Equally important is ARI’s role in training human resources. Doctoral stu­dents, postdoctoral fellows, and early career researchers receive exposure to interdisciplinary science, shared facili­ties, and translational thinking. Many alumni have gone on to careers in aca­demia, industry, research administra­tion, and entrepreneurship.

Formal mechanisms support transla­tion and innovation. Technology transfer initiatives, intellectual property support, and linkages with national agencies help convert knowledge into usable out­comes, reinforcing ARI’s role as a bridge between discovery and application.

A LIVING LEGACY

ARI functions as an autonomous insti­tute under the Department of Science and Technology, Government of India, while remaining anchored in the found­ing vision of MACS. As it approaches its ninth decade, it stands as a living example of how Indian science can be built patiently, grounded in national needs, and sustained through integrity and continuity.

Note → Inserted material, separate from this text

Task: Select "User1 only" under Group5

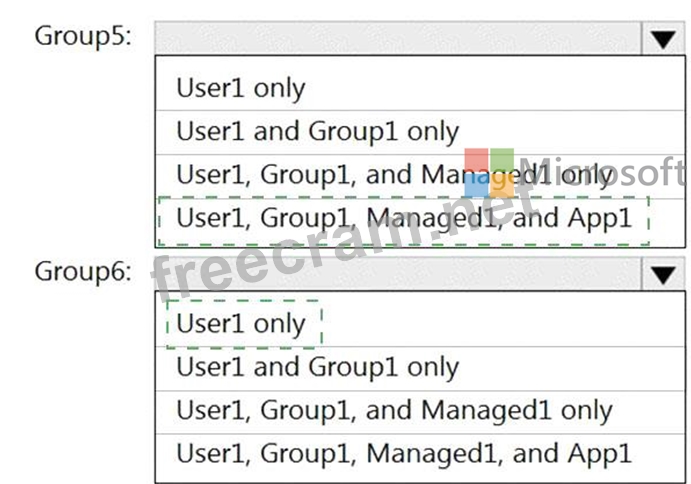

The story of the MACS-Agharkar Research Institute is not merely about laboratories and discoveries. It is about building scientific capability that en­dures, serves society, and earns trust. That, ultimately, is where Indian science truly takes root.

*Dr Kishore M Paknikar is ANRF Prime Minister Professor, COEP Tech­nological University, Pune; former Director Agharkar Re­search Institute (DST, Govt of India), Pune; and former Distinguished Visiting Professor, Indian Institute of Technology Bombay, Mumbai.